───── Available records
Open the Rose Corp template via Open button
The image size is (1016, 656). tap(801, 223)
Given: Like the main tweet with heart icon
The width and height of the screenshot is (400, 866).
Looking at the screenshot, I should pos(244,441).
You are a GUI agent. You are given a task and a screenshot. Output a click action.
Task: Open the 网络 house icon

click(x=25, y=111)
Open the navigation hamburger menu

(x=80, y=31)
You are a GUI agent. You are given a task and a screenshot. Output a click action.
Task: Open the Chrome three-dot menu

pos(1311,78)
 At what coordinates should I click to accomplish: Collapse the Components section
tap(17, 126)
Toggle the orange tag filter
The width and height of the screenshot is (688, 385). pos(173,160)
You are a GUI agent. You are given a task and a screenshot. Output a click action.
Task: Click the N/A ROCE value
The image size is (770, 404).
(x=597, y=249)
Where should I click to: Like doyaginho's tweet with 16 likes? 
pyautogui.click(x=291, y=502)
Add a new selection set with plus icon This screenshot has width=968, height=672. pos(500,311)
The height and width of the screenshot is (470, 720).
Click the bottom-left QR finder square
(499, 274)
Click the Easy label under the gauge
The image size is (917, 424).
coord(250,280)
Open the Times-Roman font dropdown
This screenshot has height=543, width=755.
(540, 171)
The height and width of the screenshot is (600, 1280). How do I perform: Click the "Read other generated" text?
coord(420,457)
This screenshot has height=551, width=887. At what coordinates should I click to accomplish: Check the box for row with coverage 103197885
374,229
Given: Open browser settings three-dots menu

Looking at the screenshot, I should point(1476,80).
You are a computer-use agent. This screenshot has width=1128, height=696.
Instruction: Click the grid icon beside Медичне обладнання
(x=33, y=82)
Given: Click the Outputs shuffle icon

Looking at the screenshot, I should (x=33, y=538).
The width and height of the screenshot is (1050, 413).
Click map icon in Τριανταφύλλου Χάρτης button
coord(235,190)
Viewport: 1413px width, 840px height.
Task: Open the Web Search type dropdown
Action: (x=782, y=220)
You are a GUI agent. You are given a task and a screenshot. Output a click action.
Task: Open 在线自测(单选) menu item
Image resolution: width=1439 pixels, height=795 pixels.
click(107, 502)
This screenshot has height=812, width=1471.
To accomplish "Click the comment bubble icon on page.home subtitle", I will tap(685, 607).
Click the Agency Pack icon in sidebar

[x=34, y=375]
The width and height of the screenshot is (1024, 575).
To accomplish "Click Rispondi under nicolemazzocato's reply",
──────────
Reproduce each entry word for word.

Open the Rose Corp template via Open button
The image size is (1016, 656). tap(801, 223)
Given: Like the main tweet with heart icon
The width and height of the screenshot is (400, 866).
Looking at the screenshot, I should pos(244,441).
You are a GUI agent. You are given a task and a screenshot. Output a click action.
Task: Open the 网络 house icon

click(x=25, y=111)
Open the navigation hamburger menu

(x=80, y=31)
You are a GUI agent. You are given a task and a screenshot. Output a click action.
Task: Open the Chrome three-dot menu

pos(1311,78)
 At what coordinates should I click to accomplish: Collapse the Components section
tap(17, 126)
Toggle the orange tag filter
The width and height of the screenshot is (688, 385). pos(173,160)
You are a GUI agent. You are given a task and a screenshot. Output a click action.
Task: Click the N/A ROCE value
The image size is (770, 404).
(x=597, y=249)
Where should I click to: Like doyaginho's tweet with 16 likes? 
pyautogui.click(x=291, y=502)
Add a new selection set with plus icon This screenshot has width=968, height=672. pos(500,311)
The height and width of the screenshot is (470, 720).
Click the bottom-left QR finder square
(499, 274)
Click the Easy label under the gauge
The image size is (917, 424).
coord(250,280)
Open the Times-Roman font dropdown
This screenshot has height=543, width=755.
(540, 171)
The height and width of the screenshot is (600, 1280). How do I perform: Click the "Read other generated" text?
coord(420,457)
This screenshot has height=551, width=887. At what coordinates should I click to accomplish: Check the box for row with coverage 103197885
374,229
Given: Open browser settings three-dots menu

Looking at the screenshot, I should point(1476,80).
You are a computer-use agent. This screenshot has width=1128, height=696.
Instruction: Click the grid icon beside Медичне обладнання
(x=33, y=82)
Given: Click the Outputs shuffle icon

Looking at the screenshot, I should (x=33, y=538).
The width and height of the screenshot is (1050, 413).
Click map icon in Τριανταφύλλου Χάρτης button
coord(235,190)
Viewport: 1413px width, 840px height.
Task: Open the Web Search type dropdown
Action: (x=782, y=220)
You are a GUI agent. You are given a task and a screenshot. Output a click action.
Task: Open 在线自测(单选) menu item
Image resolution: width=1439 pixels, height=795 pixels.
click(107, 502)
This screenshot has height=812, width=1471.
To accomplish "Click the comment bubble icon on page.home subtitle", I will tap(685, 607).
Click the Agency Pack icon in sidebar

[x=34, y=375]
The width and height of the screenshot is (1024, 575).
To accomplish "Click Rispondi under nicolemazzocato's reply",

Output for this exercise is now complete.